Created in 1637-39, it was part of the State Rooms where honored guests would withdraw after dining. The NT Guidebook tells us the twisted columns at the sides of the fireplace were "inspired by similar features in one of the cartoons (preliminary designs) for Raphael's Act of the Apostles (then in the collection of Charles I)." Very unusual to say the least.
Equally unusual is the Ivory Cabinet "probably made in Antwerp in the 1670's when ivory was still a rare and exotic material." Below, the Long Gallery, hung with portraits of family and friends.
Above left, a self portrait of artist Van Dyke; a wheelchair belonging to the 9th Earl of Dysart (1859-1935) who died without issue. Ham House went to his second cousin, 81-year-old Sir Lyonel Tollemache. Sir Lyonel and his son donated the house, which miraculously survived many nearby WWII bombings, to the National Trust in 1948.
A highlight of Ham House is the Green Closet, above. The NT writes, "It is an almost unique survival of a cabinet room of the 1630s and vividly evokes the art-loving court of Charles I." The room is filled with small paintings, miniatures, two Japanese cabinets (center below) and a painted ceiling (right) commissioned from artist Franz Cleyn in the 1630s.
The library, clearly a place we'd love to inhabit, full of appealing volumes and a large collection of globes and maps.

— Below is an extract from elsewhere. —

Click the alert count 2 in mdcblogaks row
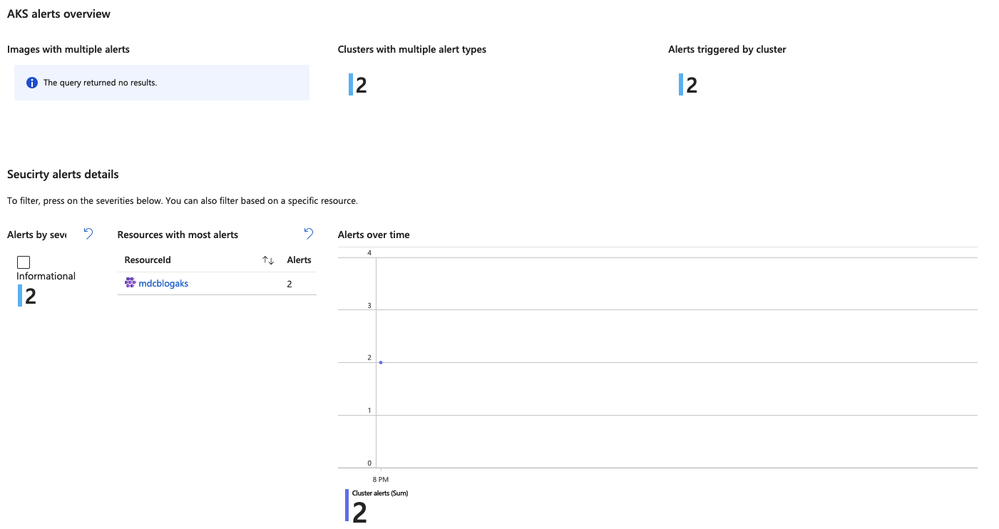Viewport: 999px width, 529px height. pyautogui.click(x=289, y=284)
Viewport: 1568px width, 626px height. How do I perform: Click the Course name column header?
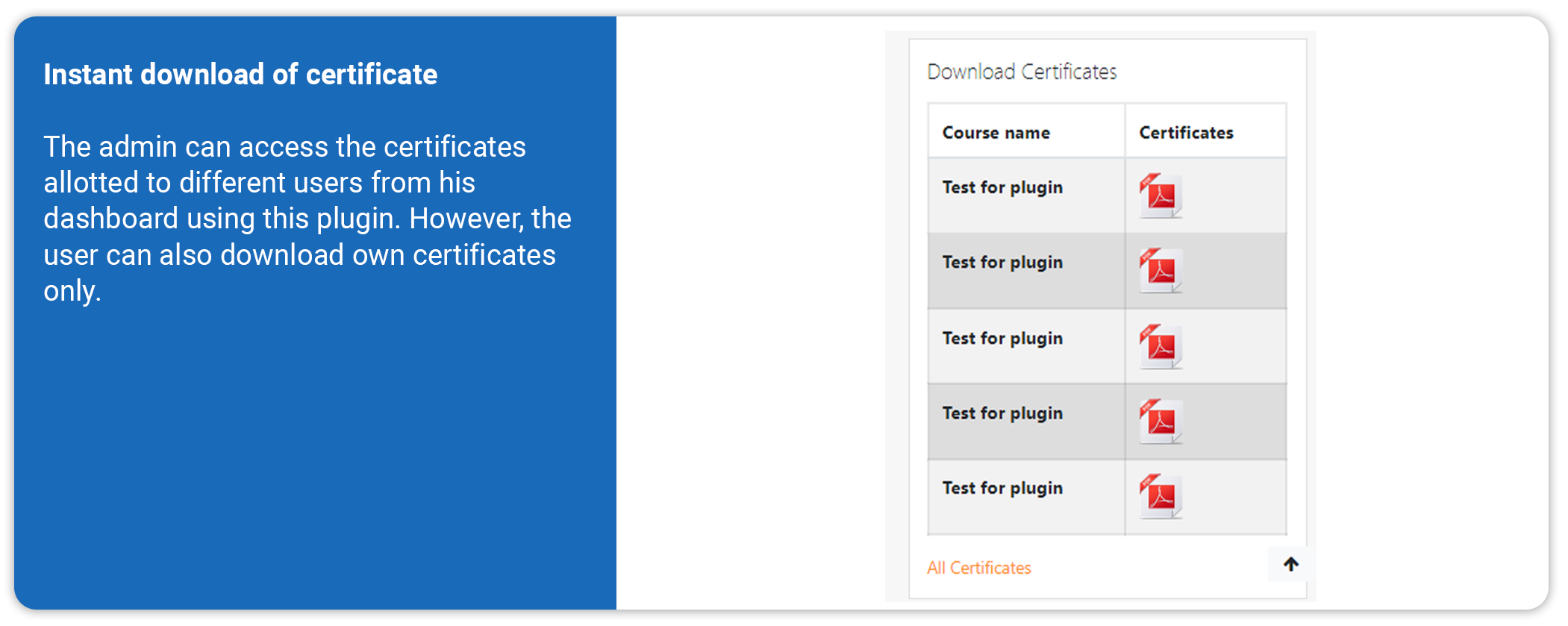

And here we find the Sp, AKA the Duchess' Bathroom, 17th century style.
She could relax on the chaise but I fear the tub lacked spouts for circulating water. Perhaps the maid stirred the contents instead. It certainly would have been the height of contemporary luxury.
More and more the NT houses are restoring the servant's areas...since most of their visitors would probably have more in common with the downstairs than the upstairs. And one of the volunteers in the kitchen gave us a nice send-off with a view of the work of art she had just finished baking. Brava!!
We'll take a brief break from our visit to Ham House and turn to fashions for a while. Part Two of Ham House coming soon.
This couple appears ready for the cooler temperature of November, though I assume the lady is recycling her summer chapeau and I would advise her to lift those skirts on damp days. The muff is wonderful. The plate appeared in Le Beau Monde, here from February, 1807. It was published for just four years by John Browne Bell. He was the estranged and/or competitive son of the John Bell who published of the popular magazine La Belle Adsemblee for many more years, according to author and fashion-plate expert Candice Hern (candicehern.com).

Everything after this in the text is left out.